System Design Fundamentals: CAP Theorem, Consistency, and Replication

System Design Fundamentals: CAP Theorem, Consistency, and Availability

Understanding distributed systems fundamentals is essential for any system design interview. These concepts explain the trade-offs behind every architectural decision. Expected knowledge at all FAANG/MANGA companies and any role involving distributed systems.

CAP Theorem

In a distributed system, you can only guarantee two of three properties simultaneously:

  • Consistency (C): every read receives the most recent write or an error. All nodes see the same data at the same time.
  • Availability (A): every request receives a response (not an error), but the response might not be the most recent data.
  • Partition Tolerance (P): the system continues operating even when network messages are dropped between nodes.

Since network partitions are a reality in distributed systems, the real choice is between C and A during a partition:

  • CP systems: HBase, Zookeeper, MongoDB (with majority write concern), Etcd. Return error when partition occurs rather than stale data.
  • AP systems: Cassandra, CouchDB, DynamoDB, Riak. Return potentially stale data rather than error.

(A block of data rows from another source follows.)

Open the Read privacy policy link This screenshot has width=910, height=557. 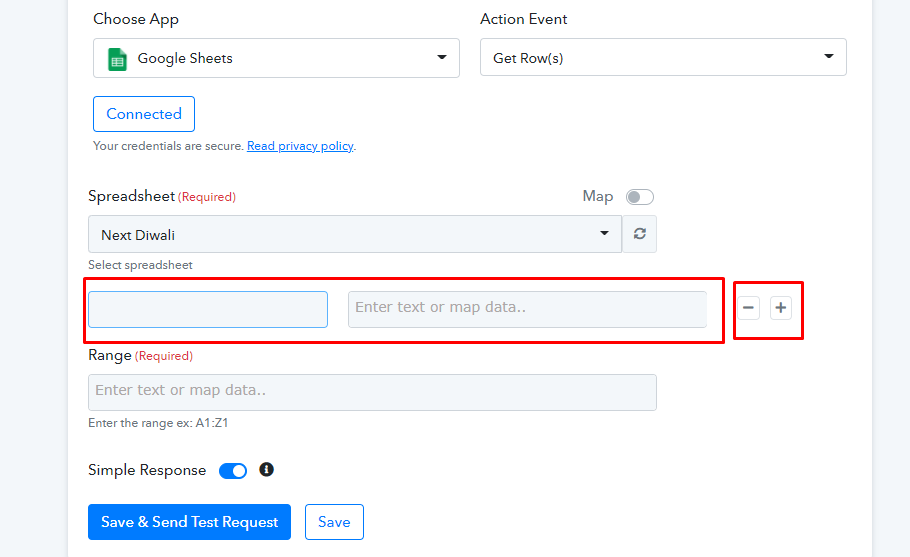pos(300,146)
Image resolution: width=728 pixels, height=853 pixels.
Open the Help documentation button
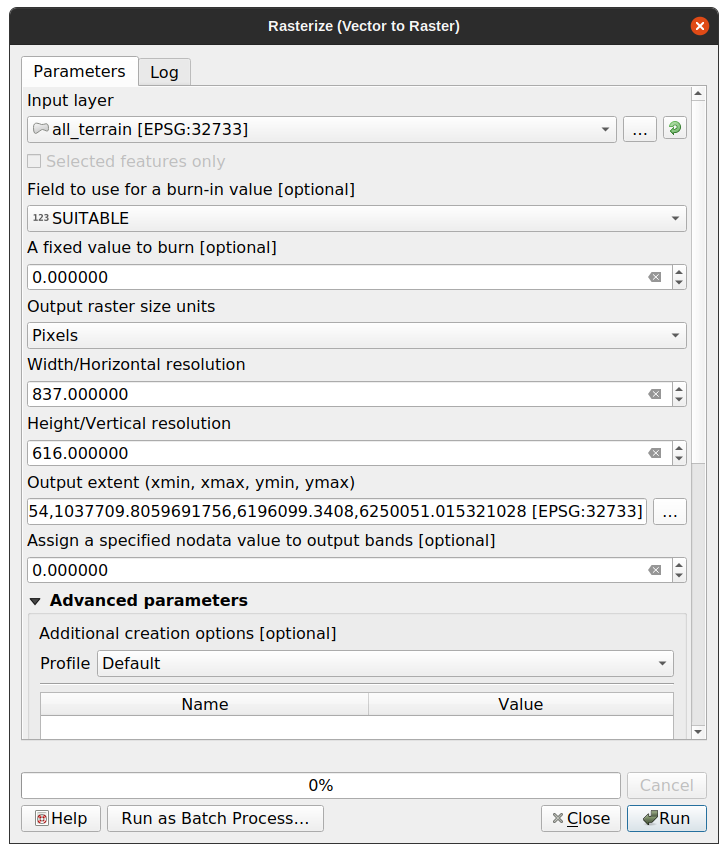(x=61, y=818)
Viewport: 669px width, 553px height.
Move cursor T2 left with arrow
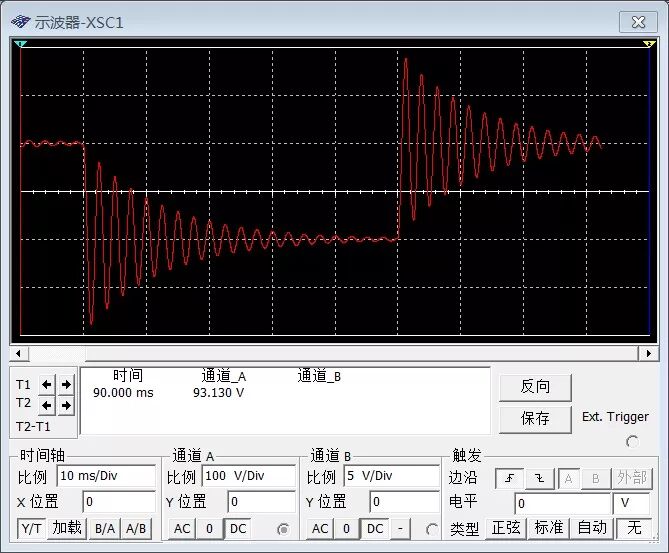[x=47, y=405]
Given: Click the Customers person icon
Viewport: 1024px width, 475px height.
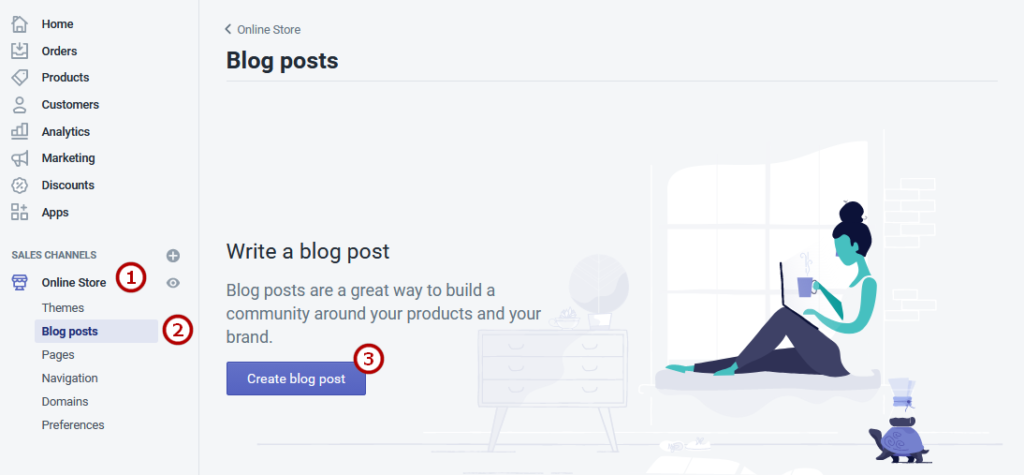Looking at the screenshot, I should tap(20, 105).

PACELC Model (Extension of CAP)

CAP only considers partition scenarios. PACELC also considers the normal case:

  • If Partition: choose between Availability vs Consistency (like CAP)
  • Else (normal operation): choose between Latency vs Consistency

DynamoDB: PA/EL – available on partition, low latency normally (eventual consistency). Spanner: PC/EC – consistent on partition, consistent normally (higher latency, uses TrueTime).

Consistency Models

Strong Consistency

After a write completes, all subsequent reads return the new value. Like a single-node database. Expensive: requires synchronous replication or consensus (Raft/Paxos). Used in: financial systems, configuration stores (Etcd/Zookeeper).

Eventual Consistency

If no new writes occur, all replicas will eventually converge to the same value. Reads may see stale data in the meantime. High availability and low latency. Used in: DNS, email, social media counters, shopping carts (Amazon Dynamo paper).

Causal Consistency

Operations that are causally related are seen in the same order by all nodes. If you write A then write B (B depends on A), all nodes see A before B. MongoDB 4.0+ multi-document sessions, Facebook Cassandra causal reads.

Read Your Own Writes

After a write, the same client always reads the new value. Others may still see old value. Implemented by: routing reads to the primary, using session affinity, or version vectors. Important for user experience (post a comment, immediately see it).

Replication Strategies

Single Leader (Master-Replica)

All writes go to leader, replicated to followers. Reads from followers (eventual consistency) or leader (strong consistency). Failover: promote a follower. Used by: PostgreSQL, MySQL, MongoDB. Simple but leader is a bottleneck.

Multi-Leader

Multiple nodes accept writes. Useful for multi-datacenter deployments (each DC has a leader). Conflict resolution needed (last-write-wins, vector clocks, CRDTs). Used by: CouchDB, Google Docs (CRDT).

Leaderless (Dynamo-style)

Any node accepts reads and writes. Quorum: write to W nodes, read from R nodes. If W + R > N (replication factor), reads see at least one up-to-date write. DynamoDB, Cassandra, Riak use this model.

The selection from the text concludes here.